BOOK III
9. CHAPTER IX
(continued)
Nor was civil society founded merely to preserve the lives of its
members; but that they might live well: for otherwise a state might
be composed of slaves, or the animal creation: but this is not so; for
these have no share in the happiness of it; nor do they live after
their own choice; nor is it an alliance mutually to defend each other
from injuries, or for a commercial intercourse: for then the
Tyrrhenians and Carthaginians, and all other nations between whom
treaties of commerce subsist, would be citizens of one city; for they
have articles to regulate their exports and imports, and engagements
for mutual protection, and alliances for mutual defence; but [1280b]

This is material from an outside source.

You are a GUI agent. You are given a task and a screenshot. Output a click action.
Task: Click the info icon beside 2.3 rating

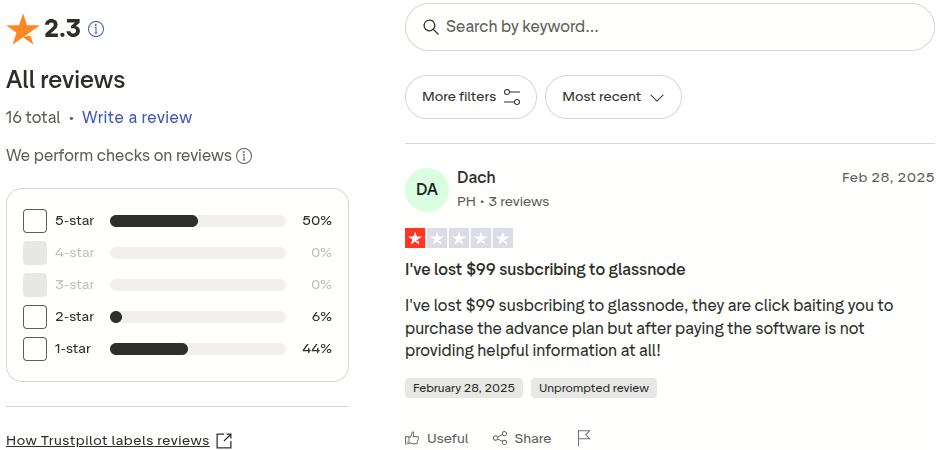click(x=96, y=30)
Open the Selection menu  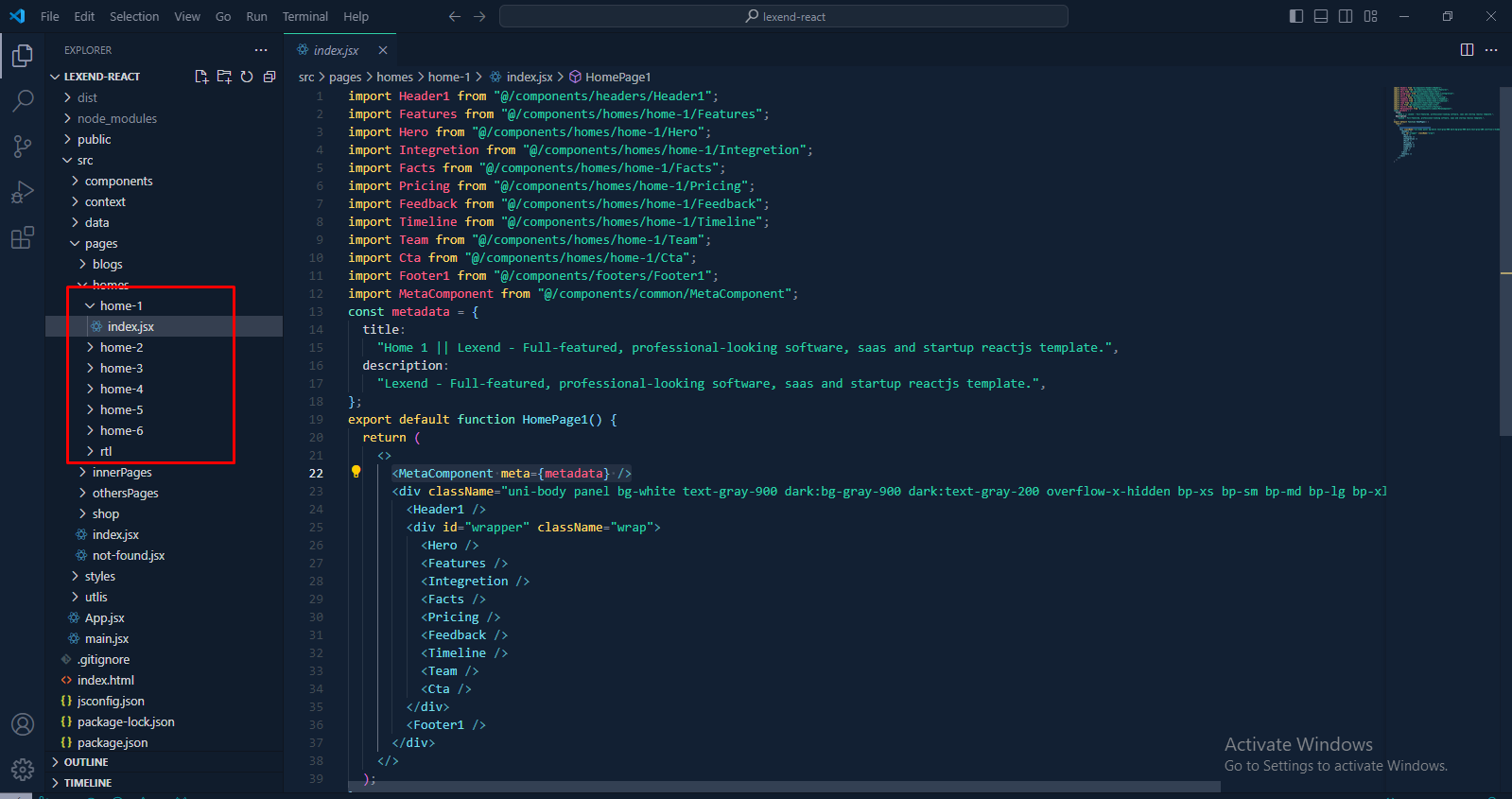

yet they have not all the same magistrates established among them, but
they are different among the different people; nor does the one take
any care, that the morals of the other should be as they ought, or
that none of those who have entered into the common agreements should
be unjust, or in any degree vicious, only that they do not injure any
member of the confederacy. But whosoever endeavours to establish
wholesome laws in a state, attends to the virtues and the vices of
each individual who composes it; from whence it is evident, that the
first care of him who would found a city, truly deserving that name,
and not nominally so, must be to have his citizens virtuous; for
otherwise it is merely an alliance for self-defence; differing from
those of the same cast which are made between different people only in
place: for law is an agreement and a pledge, as the sophist Lycophron
says, between the citizens of their intending to do justice to each
other, though not sufficient to make all the citizens just and good:
and that this is fiact is evident, for could any one bring different
places together, as, for instance, enclose Megara and Corinth in a
wall, yet they would not be one city, not even if the inhabitants
intermarried with each other, though this inter-community contributes
much to make a place one city. Besides, could we suppose a set of
people to live separate from each other, but within such a distance as
would admit of an intercourse, and that there were laws subsisting
between each party, to prevent their injuring one another in their
mutual dealings, supposing one a carpenter, another a husbandman,
shoemaker, and the like, and that their numbers were ten thousand,
still all that they would have together in common would be a tariff
for trade, or an alliance for mutual defence, but not the same city.
And why? not because their mutual intercourse is not near enough, for
even if persons so situated should come to one place, and every one
should live in his own house as in his native city, and there should
be alliances subsisting between each party to mutually assist and
prevent any injury being done to the other, still they would not be
admitted to be a city by those who think correctly, if they preserved
the same customs when they were together as when they were separate.